In Carpenter v Armstrong Heath J noted that the application of the principles articulated in Austin Nichols can be difficult in the context of appeals from the Family Court as many first instance decisions in that jurisdiction involve a  mix  of  factual  findings,  evaluative  assessments  and  the  exercise  of statutory discretions.

[51]     However, after noting this concern, Arnold J went on to state (also at [37])

that:

The present case does not involve an appeal from a discretionary decision, but does involve factual findings and evaluative assessments. As Duffy J noted in B v B Relocation [the High Court decision appealed against in Blackstone  v  Blackstone],  answers  to  the  question  what  is  in  the  best interests of a particular child may  differ as between judges. This is not because they involve discretionary decisions but because they involve evaluative assessments, which will not by their nature yield definitive answers.  (footnotes omitted)

[52]     Apart from this reference to Carpenter v Armstrong, the hybrid approach has not been referenced in any other Court of Appeal or Supreme Court decision.

[53]     Finally, Kacem v Bashir makes it clear that the first task of an appellate court is to determine whether an appeal can be characterised as a general appeal, or an appeal against the exercise of a discretion.   The judgment of the Supreme Court excluded  from  their  discussion  other  categories  of  appeal,  such  as  appeals  of questions of law by way of case stated, presumably because there is no difficulty in distinguishing  them  from  other  forms  of  appeal.     There  is  nothing  in  the Supreme Court’s decision in Kacem v Bashir to support the idea of a potential third category of appeal of the type for which those who argue for a hybrid approach now contend. Further, the comment by Arnold J at [37] of the Court of Appeal’s judgment in Kacem v Bashir suggests a rejection of any such approach.  Had either Court in these appeals contemplated a hybrid approach, it would have expressly addressed this possibility.

[54]     Accordingly, there is nothing in either Kacem v Bashir or Blackstone v Blackstone that would allow for the creation of a hybrid category of appeal for decisions on parenting orders, or other orders that involve an assessment of the best interests of a child.  Instead, those decisions contain clear findings that appeals from parenting orders, or other orders that affect what is in the best interests of a child are to be dealt with as general appeals.  Those findings are binding on me.  It follows that I reject the submissions of counsel that I should adopt a “hybrid” approach to this appeal.

Parties’ arguments

[55]     The  appellant  submits  that  the  decision  was  made  incorrectly  for  the following reasons:

(a)       G did not have proper representation of her best interests and views;

(b)G was not informed about her need to choose with whom she was to live forever; and

(c)       The  opinions  of  Mr  Coyle  were  opinions  “without  reference  or

parallel to other or similar cases”.

[56]     The  appellant  argues  that  the  decision  is  not  in  the  best  interests  of  G

because:

(a)      G is entitled to the benefit of a relationship with both parents.  The appellant   contends   that   by  denying   him   contact   with   G,   the Family Court had alienated a parent from his child, which is unlawful under the Act; and

(b)The decision to deny him access to G will have a permanent negative impact on the emotional and mental welfare of G.

Respondent’s submissions

[57]     The respondent has addressed five main issues.

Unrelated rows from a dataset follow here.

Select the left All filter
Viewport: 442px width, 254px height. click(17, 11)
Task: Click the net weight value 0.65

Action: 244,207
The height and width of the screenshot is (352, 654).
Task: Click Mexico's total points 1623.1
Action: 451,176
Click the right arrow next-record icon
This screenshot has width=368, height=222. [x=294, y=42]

[58]     Regarding the argument that G’s views were not taken into account, the

respondent submits that:

(a)      Section 6 is satisfied, as G was given a reasonable opportunity to express  her  views  and  she  was  interviewed  by  Judge  Twaddle. Judge Twaddle met with G but considered her young age precluded him from making an in-depth inquiry into her views;

(b)      G was represented by counsel for the child, Mr Shearer; and

(c)      Mr  Coyle  is  an  expert  witness  and  has  experience  involving  the alienation of children from a parent.

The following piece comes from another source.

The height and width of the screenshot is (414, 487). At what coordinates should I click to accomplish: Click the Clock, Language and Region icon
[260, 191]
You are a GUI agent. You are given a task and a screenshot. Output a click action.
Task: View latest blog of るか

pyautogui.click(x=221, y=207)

[59]     Regarding  the  denial  of  G’s  contact  with  the  appellant,  the  respondent submits that:

(a)      This  case  involves  an  extraordinarily  severe  level  of  alienating behaviours on the part of the appellant;

(b)      The principles Judge Twaddle took into account (ss 5(b), (d) and (e))

were appropriate;

(c)      The final order was appropriate, as any contact with the appellant would expose G to emotional abuse and further alienation from the respondent; and

(d)The effect of the order is to prevent contact for two years.  This gives G a break  from the legal and personal conflicts and time for the alienating effects to recede.

Counsel for the child

[60]     During the hearing, counsel for the child altered his stance.  At the hearing before Judge Twaddle, counsel for the child had recommended that the appellant have  formal supervised  access  to  G,  which  is  an  approach  that  Judge Twaddle rejected.   In submissions filed before the appeal hearing, counsel for the child supported Judge Twaddle’s decision to withhold the appellant having access to G for a period of two years.  This approach may in part have been based on counsel’s view that Judge Twaddle “had a discretion as to what order to make as regards contact between [G] and the appellant” so that “the appeal cannot succeed on any of the May v  May  principles”.    Counsel  went  on  to  argue  that  in  reaching  his  decision, Judge Twaddle did not take into account irrelevant considerations, did not fail to take

account of relevant considerations, or reach a decision that could be said to be

“plainly wrong”. Whilst this might be so, it is the wrong test.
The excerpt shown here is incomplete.